┌─ INPUT

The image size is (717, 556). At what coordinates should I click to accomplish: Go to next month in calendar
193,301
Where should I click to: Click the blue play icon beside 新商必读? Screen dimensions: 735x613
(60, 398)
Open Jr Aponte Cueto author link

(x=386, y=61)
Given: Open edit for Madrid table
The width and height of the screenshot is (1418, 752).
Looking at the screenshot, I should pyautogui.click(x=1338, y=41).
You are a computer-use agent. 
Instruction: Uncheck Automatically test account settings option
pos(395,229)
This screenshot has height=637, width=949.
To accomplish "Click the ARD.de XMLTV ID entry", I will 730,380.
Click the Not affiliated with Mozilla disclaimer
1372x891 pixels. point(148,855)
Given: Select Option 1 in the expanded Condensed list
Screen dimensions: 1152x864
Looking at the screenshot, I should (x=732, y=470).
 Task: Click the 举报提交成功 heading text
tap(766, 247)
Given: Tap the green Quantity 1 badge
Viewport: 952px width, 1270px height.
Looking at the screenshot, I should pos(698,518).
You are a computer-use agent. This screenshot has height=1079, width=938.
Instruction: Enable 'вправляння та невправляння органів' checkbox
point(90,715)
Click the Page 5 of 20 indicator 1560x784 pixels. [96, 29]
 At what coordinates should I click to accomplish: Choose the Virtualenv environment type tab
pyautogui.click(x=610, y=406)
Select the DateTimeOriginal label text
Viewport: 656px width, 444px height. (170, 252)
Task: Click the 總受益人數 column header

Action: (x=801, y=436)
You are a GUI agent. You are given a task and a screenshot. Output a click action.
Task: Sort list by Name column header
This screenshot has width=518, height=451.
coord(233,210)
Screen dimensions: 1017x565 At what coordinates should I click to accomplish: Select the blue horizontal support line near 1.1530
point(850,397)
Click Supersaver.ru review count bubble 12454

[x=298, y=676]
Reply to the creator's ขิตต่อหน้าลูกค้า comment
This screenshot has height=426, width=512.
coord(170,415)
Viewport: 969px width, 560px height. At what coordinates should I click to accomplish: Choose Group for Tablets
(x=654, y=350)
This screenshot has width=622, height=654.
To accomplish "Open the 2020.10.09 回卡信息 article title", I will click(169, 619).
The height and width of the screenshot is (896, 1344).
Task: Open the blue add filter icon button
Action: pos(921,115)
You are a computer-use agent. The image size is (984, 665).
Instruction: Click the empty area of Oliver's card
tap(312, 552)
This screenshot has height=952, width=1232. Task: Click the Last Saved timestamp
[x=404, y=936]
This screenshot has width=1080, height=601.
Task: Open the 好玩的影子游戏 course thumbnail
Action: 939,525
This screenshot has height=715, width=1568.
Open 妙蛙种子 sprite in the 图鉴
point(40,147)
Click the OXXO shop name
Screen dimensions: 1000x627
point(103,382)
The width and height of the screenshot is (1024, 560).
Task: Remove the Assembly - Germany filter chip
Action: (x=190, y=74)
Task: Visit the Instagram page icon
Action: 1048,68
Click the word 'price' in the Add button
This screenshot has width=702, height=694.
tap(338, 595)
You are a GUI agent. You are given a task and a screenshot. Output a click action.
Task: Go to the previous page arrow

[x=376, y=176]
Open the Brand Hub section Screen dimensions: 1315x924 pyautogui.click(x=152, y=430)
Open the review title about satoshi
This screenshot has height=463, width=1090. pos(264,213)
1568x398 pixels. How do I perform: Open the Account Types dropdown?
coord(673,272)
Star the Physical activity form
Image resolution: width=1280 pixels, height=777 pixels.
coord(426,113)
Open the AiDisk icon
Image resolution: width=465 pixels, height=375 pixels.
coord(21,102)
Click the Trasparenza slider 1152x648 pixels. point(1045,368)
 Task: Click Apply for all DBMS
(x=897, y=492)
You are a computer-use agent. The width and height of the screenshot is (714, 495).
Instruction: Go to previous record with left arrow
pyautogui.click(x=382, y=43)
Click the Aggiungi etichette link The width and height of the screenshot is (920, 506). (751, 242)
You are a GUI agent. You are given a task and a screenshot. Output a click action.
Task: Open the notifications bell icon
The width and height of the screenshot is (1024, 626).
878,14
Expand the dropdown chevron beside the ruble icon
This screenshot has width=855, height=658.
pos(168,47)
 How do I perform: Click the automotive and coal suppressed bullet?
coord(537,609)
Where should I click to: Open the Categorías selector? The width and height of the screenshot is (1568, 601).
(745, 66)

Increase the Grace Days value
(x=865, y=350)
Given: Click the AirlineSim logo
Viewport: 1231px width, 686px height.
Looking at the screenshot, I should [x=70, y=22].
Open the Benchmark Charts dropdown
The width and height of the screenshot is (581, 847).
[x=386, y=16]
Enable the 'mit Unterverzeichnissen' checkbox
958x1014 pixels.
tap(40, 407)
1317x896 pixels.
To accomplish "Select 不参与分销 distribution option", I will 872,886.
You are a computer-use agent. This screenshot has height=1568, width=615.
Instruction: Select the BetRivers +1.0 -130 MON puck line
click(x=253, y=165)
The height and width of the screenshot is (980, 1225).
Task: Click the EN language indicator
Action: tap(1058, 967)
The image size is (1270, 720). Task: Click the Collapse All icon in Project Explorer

└─

### PROBLEM
The data must be transcribed in full. Every word stays the same.

### RESULT BELOW
The image size is (717, 556). At what coordinates should I click to accomplish: Go to next month in calendar
193,301
Where should I click to: Click the blue play icon beside 新商必读? Screen dimensions: 735x613
(60, 398)
Open Jr Aponte Cueto author link

(x=386, y=61)
Given: Open edit for Madrid table
The width and height of the screenshot is (1418, 752).
Looking at the screenshot, I should pyautogui.click(x=1338, y=41).
You are a computer-use agent. 
Instruction: Uncheck Automatically test account settings option
pos(395,229)
This screenshot has height=637, width=949.
To accomplish "Click the ARD.de XMLTV ID entry", I will 730,380.
Click the Not affiliated with Mozilla disclaimer
1372x891 pixels. point(148,855)
Given: Select Option 1 in the expanded Condensed list
Screen dimensions: 1152x864
Looking at the screenshot, I should (x=732, y=470).
 Task: Click the 举报提交成功 heading text
tap(766, 247)
Given: Tap the green Quantity 1 badge
Viewport: 952px width, 1270px height.
Looking at the screenshot, I should pos(698,518).
You are a computer-use agent. This screenshot has height=1079, width=938.
Instruction: Enable 'вправляння та невправляння органів' checkbox
point(90,715)
Click the Page 5 of 20 indicator 1560x784 pixels. [96, 29]
 At what coordinates should I click to accomplish: Choose the Virtualenv environment type tab
pyautogui.click(x=610, y=406)
Select the DateTimeOriginal label text
Viewport: 656px width, 444px height. (170, 252)
Task: Click the 總受益人數 column header

Action: (x=801, y=436)
You are a GUI agent. You are given a task and a screenshot. Output a click action.
Task: Sort list by Name column header
This screenshot has width=518, height=451.
coord(233,210)
Screen dimensions: 1017x565 At what coordinates should I click to accomplish: Select the blue horizontal support line near 1.1530
point(850,397)
Click Supersaver.ru review count bubble 12454

[x=298, y=676]
Reply to the creator's ขิตต่อหน้าลูกค้า comment
This screenshot has height=426, width=512.
coord(170,415)
Viewport: 969px width, 560px height. At what coordinates should I click to accomplish: Choose Group for Tablets
(x=654, y=350)
This screenshot has width=622, height=654.
To accomplish "Open the 2020.10.09 回卡信息 article title", I will click(169, 619).
The height and width of the screenshot is (896, 1344).
Task: Open the blue add filter icon button
Action: pos(921,115)
You are a computer-use agent. The image size is (984, 665).
Instruction: Click the empty area of Oliver's card
tap(312, 552)
This screenshot has height=952, width=1232. Task: Click the Last Saved timestamp
[x=404, y=936]
This screenshot has width=1080, height=601.
Task: Open the 好玩的影子游戏 course thumbnail
Action: 939,525
This screenshot has height=715, width=1568.
Open 妙蛙种子 sprite in the 图鉴
point(40,147)
Click the OXXO shop name
Screen dimensions: 1000x627
point(103,382)
The width and height of the screenshot is (1024, 560).
Task: Remove the Assembly - Germany filter chip
Action: (x=190, y=74)
Task: Visit the Instagram page icon
Action: 1048,68
Click the word 'price' in the Add button
This screenshot has width=702, height=694.
tap(338, 595)
You are a GUI agent. You are given a task and a screenshot. Output a click action.
Task: Go to the previous page arrow

[x=376, y=176]
Open the Brand Hub section Screen dimensions: 1315x924 pyautogui.click(x=152, y=430)
Open the review title about satoshi
This screenshot has height=463, width=1090. pos(264,213)
1568x398 pixels. How do I perform: Open the Account Types dropdown?
coord(673,272)
Star the Physical activity form
Image resolution: width=1280 pixels, height=777 pixels.
coord(426,113)
Open the AiDisk icon
Image resolution: width=465 pixels, height=375 pixels.
coord(21,102)
Click the Trasparenza slider 1152x648 pixels. point(1045,368)
 Task: Click Apply for all DBMS
(x=897, y=492)
You are a computer-use agent. The width and height of the screenshot is (714, 495).
Instruction: Go to previous record with left arrow
pyautogui.click(x=382, y=43)
Click the Aggiungi etichette link The width and height of the screenshot is (920, 506). (751, 242)
You are a GUI agent. You are given a task and a screenshot. Output a click action.
Task: Open the notifications bell icon
The width and height of the screenshot is (1024, 626).
878,14
Expand the dropdown chevron beside the ruble icon
This screenshot has width=855, height=658.
pos(168,47)
 How do I perform: Click the automotive and coal suppressed bullet?
coord(537,609)
Where should I click to: Open the Categorías selector? The width and height of the screenshot is (1568, 601).
(745, 66)

Increase the Grace Days value
(x=865, y=350)
Given: Click the AirlineSim logo
Viewport: 1231px width, 686px height.
Looking at the screenshot, I should [x=70, y=22].
Open the Benchmark Charts dropdown
The width and height of the screenshot is (581, 847).
[x=386, y=16]
Enable the 'mit Unterverzeichnissen' checkbox
958x1014 pixels.
tap(40, 407)
1317x896 pixels.
To accomplish "Select 不参与分销 distribution option", I will 872,886.
You are a computer-use agent. This screenshot has height=1568, width=615.
Instruction: Select the BetRivers +1.0 -130 MON puck line
click(x=253, y=165)
The height and width of the screenshot is (980, 1225).
Task: Click the EN language indicator
Action: tap(1058, 967)
The image size is (1270, 720). Task: Click the Collapse All icon in Project Explorer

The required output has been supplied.